New GemBox.Document 2.5 Release with PDF read support
We have just released a new setup, help, and examples for GemBox.Document 2.5 with support for reading PDF files.
GemBox.Document currently supports reading PDF files that contain text in paragraphs and/or tables by trying to recognize the logical structure of the document from the content of PDF pages. The output is not of high fidelity, since it depends on the complexity of the content of the PDF pages, but has the following advantages:
- The logical structure of the document (sections, paragraphs, tables) is available.
- Text search is fully supported.
- Editing a document is fully supported.
Note that we plan to progressively improve recognition of logical structure and add support for new features, such as pictures, form fields, etc.
For more information about PDF reading with GemBox.Document, see our help page: Support level for reading PDF format.
For an example showing the results obtained from reading a PDF file and extracting text from it, see the Read and Extract PDF Text in C# and VB.NET example.

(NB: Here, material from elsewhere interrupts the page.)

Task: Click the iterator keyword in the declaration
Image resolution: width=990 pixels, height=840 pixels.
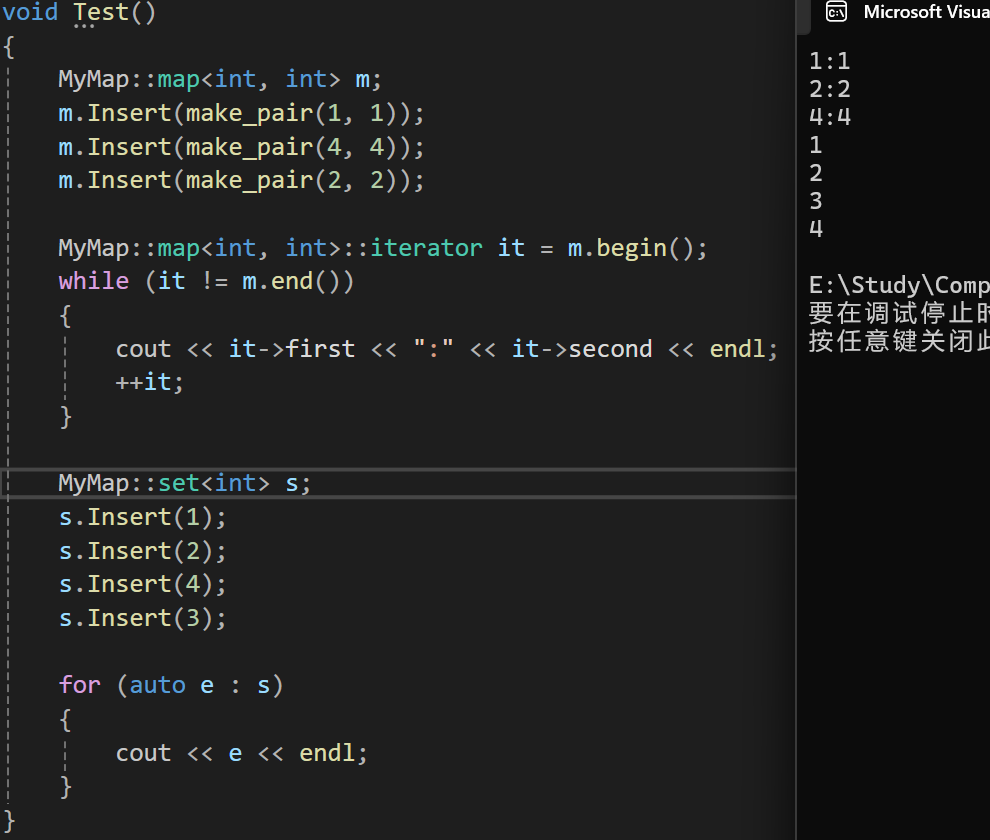Action: pos(426,248)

Other notable improvements included in this release are:
- Added support for updating the TOC and table, column, and cell widths while paginating the document by using the DocumentModel.GetPaginator method with PaginatorOptions.
- Added support for text box formatting via the TextBox.TextBoxFormat property.
- Added support for default tab stops via the DocumentSettings.DefaultTabStop property.
- Added support for specifying DPI resolution when saving to image formats via the ImageSaveOptions.DpiX and ImageSaveOptions.DpiY properties.
- Added support for specifying a document name when printing a document via the PrintOptions.DocumentName property.
- Various other enhancements and fixes in GemBox.Document API and file format readers/writers. For more details, see the GemBox.Document bug fixes page.